There is much to cope with when you are the wife of a sick and/or dying president. There is even more to cope with if said husband has now been evicted from a better working hospital in Saudi Arabia and is now back in the government house, causing commotion and/or being some sort of nuisance to the rule of law that has vested political authority albeit in acting capacity in the Vice-President for the time being. As a woman in the unenviable position of balancing loyalty to a dying man, taking care of said man and his political capital, and keeping sane within a barrage of flak from the citizenry, there must be much to cope with. If we could step back a little from personal disagreement with her personality (which we don’t know much about, except hearsay) and what the government represents, could we perhaps find in Turai Yar’adua a woman of substance who’s just being a loyal wife to a dying husband? I wondered.
Prompted by a friend’s tweet yesterday, expressing admiration for the wife of Nigeria’s sickly president, I seconded the idea that she must possess some deft political sleight of hand, or at least a very strong survival instinct that must deserve either sympathy or admiration. Nothing doing, I hit on an idea of something creative, a project to generate discussion, or at least put the woman into proper perspective, mostly in my own thoughts and in the thoughts of the country’s citizens. A few minutes later, I “discovered” her twitter account. There were two of them actually. The first and truly authentic twitter account of the first lady is @turaiyaradua. But I also found @yaraduaturai, and I immediately doubted that it had anything to do with her. Location: Nigeria. Bio: Wife, Mother, First lady, still.
If there was ever a name generating so much mixed, but mostly pejorative reaction from much of the Nigerian populace, I realized within the first one hour of discovering the twitter identity that it could only have been @YaraduaTurai, and maybe for a good reason. Her husband who at this moment does not have much constitutional recognition beyond being just a citizen has been moved into the State House and is being a source of palpable tension and stress for the legally recognized Acting President (the former Vice President) Jonathan. Who controls the military and other state security service at the moment? It should be the Acting President since he’s the one recognized by the lawmaking houses in the country. But there is much doubt as to whether he able to exercise such a power while the “first” family lives with him in the villa, even preventing him from sitting in the president’s ceremonial chair.
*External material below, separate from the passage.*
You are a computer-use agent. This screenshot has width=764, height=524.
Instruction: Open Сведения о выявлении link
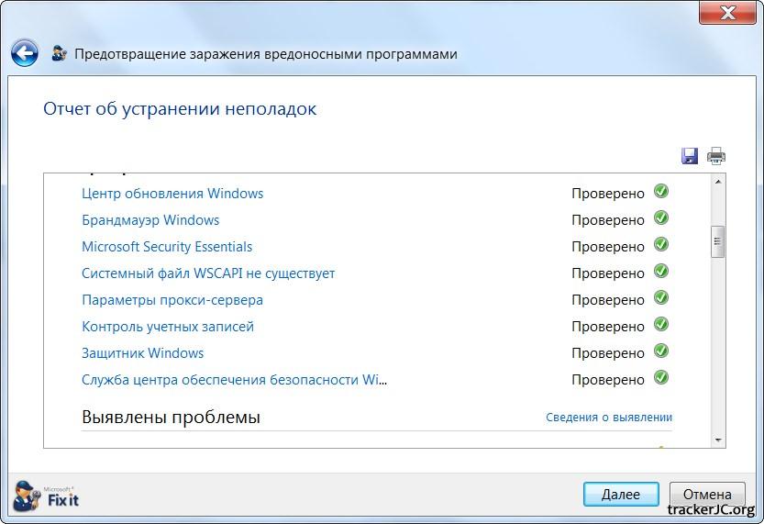coord(609,417)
I was shocked, like many others from Nigeria around the world when the newspaper reported thcrat state security services went to raid his office yesterday, purpurted on the orders of the first lady. Could this be true? How could it be? She doesn’t even have constitutional power to act. The man that was elected is too sick to make such a decision. Or too sane to make such a decision even if he wasn’t sick. The Veepee still deserves a level of respect that makes him immune from such harassment. Or do I live in a different bubble of common sense? A friend agrees that the newspapers are just being too militant, or at best blowing things out of proportion. Unfortunately, they have got everyone thinking alike, and Mrs Yar’adua has been cast in the shadow of a power-hungry villain.
Anyway, @YaraduaTurai‘s first tweet read “We are back. Thank you for your support and prayers” – an almost neutral yet positive message if there was one, yet it quickly became controversial. Within minutes, there were countless retweets, some with more venom than others, but each message mixed with mischief and a disrespectful disinterest. The rest were mostly skeptical of the identity of the person behind the twitter account, yet everyone seemed cautious in one way or the other. It was clear that she wasn’t exactly a popular person within citizens, and people would give anything to have them out of the State House to anywhere else in the country. And for a good reason. By evening, the twitter account had got following, and citizens couldn’t wait to throw darts at whom they felt represented the repression and retrogression of the old government.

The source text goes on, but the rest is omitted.